Allegri prova a compattare il gruppo in vista delle partite decisive nelle prossime giornate che definiranno gli equilibri della stagione.
La Juve è arrivata in un momento molto importante della sua stagione. Domenica sera ci sarà la super sfida di campionato contro l’Inter e il sogno dei tifosi bianconeri è quello di riuscire a vincere il big match per sorpassare gli storici rivali in classifica e agguantare il primo posto in solitaria.
In un’annata come questa senza coppe europee molti tifosi ed addetti ai lavori chiedono al tecnico juventino Massimiliano Allegri di tornare a vincere lo Scudetto mentre l’allenatore livornese continua a sostenere che il quarto posto sia l’obiettivo più realistico.
McKennie svela: “Mi ci è voluto una cosa come un anno e mezzo per capire Allegri”
In mezzo a questo momento è giunto quest’oggi il “Giorno del Ringraziamento” una festività tipica per la popolazione degli USA. In merito a ciò sul canale YouTube di B/R Football sono stati intervistati i due calciatori statunitensi della Juventus: Weston McKennie e Timothy Weah.

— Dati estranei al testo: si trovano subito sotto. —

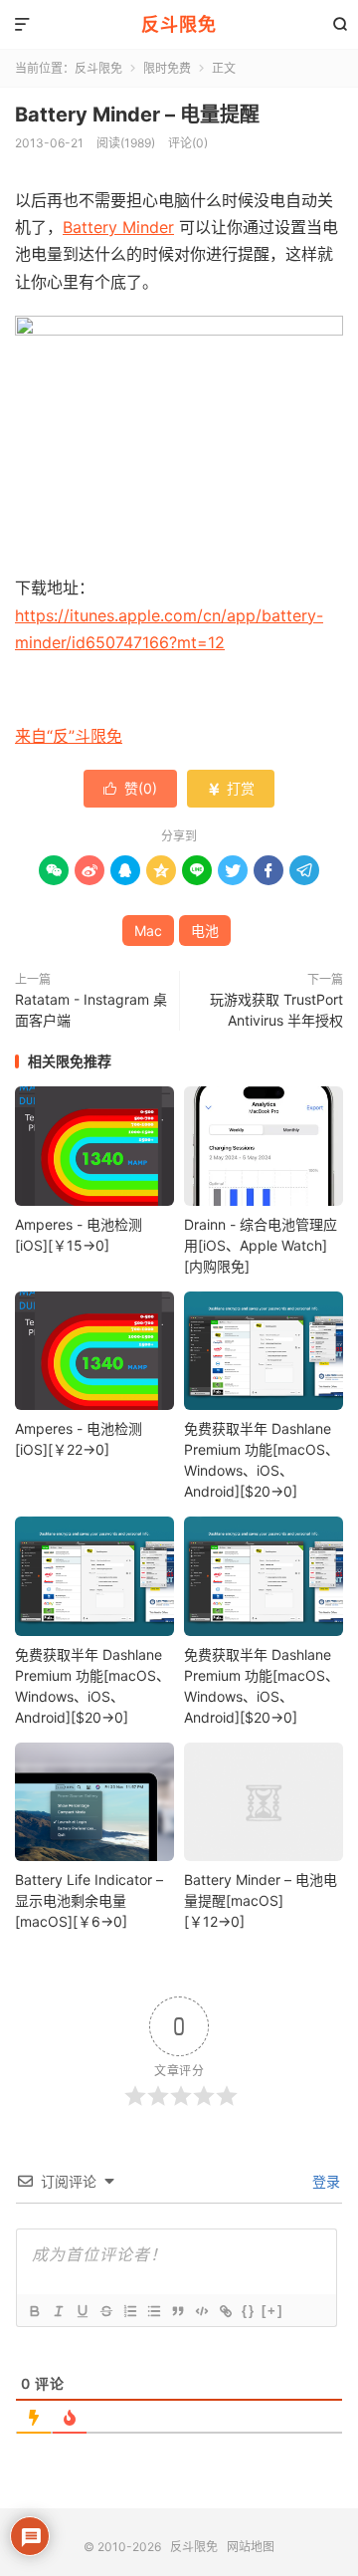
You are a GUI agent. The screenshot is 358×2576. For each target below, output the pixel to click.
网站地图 (250, 2546)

Nel corso di questa intervista sono stati trattati diversi argomenti e uno in particolare ha colpito l’attenzione degli spettatori e dei tifosi della Vecchia Signora.
Il centrocampista ex Leeds e Schalke 04 ad un certo punto parlando della sua comprensione della lingua italiana si è lasciato scappare una frase divertente: “Mi ci è voluto una cosa come un anno e mezzo per poter capire davvero cosa dicevano Allegri e Pirlo durante le riunioni. Prima li guardavo e mi chiedevo: ‘Oddio, dice due tocchi? Tre tocchi? Mi vuole lì o no?’. Ora però non sono così pessimo in italiano, sono decente. Ma Weah mi ha sorpreso, capiva già dopo poco tempo”.
Quelle di McKennie non saranno certamente dichiarazioni che avranno soddisfatto del tutto il suo tecnico Max Allegri. Difficilmente il tecnico ex Milan e Cagliari esulterà sapendo che uno dei suoi uomini in passato scendeva in campo non avendo totalmente chiare le indicazioni fornitegli dal suo stesso allenatore. Per Weah invece a quanto pare è tutto più facile fin dalla prima stagione, probabilmente in questo può aver influito anche la cultura del padre che ha giocato per ben cinque anni con la maglia del Milan tra il 1995 e il 2000, quest’ultimo anno in cui è nato l’esterno della Juve.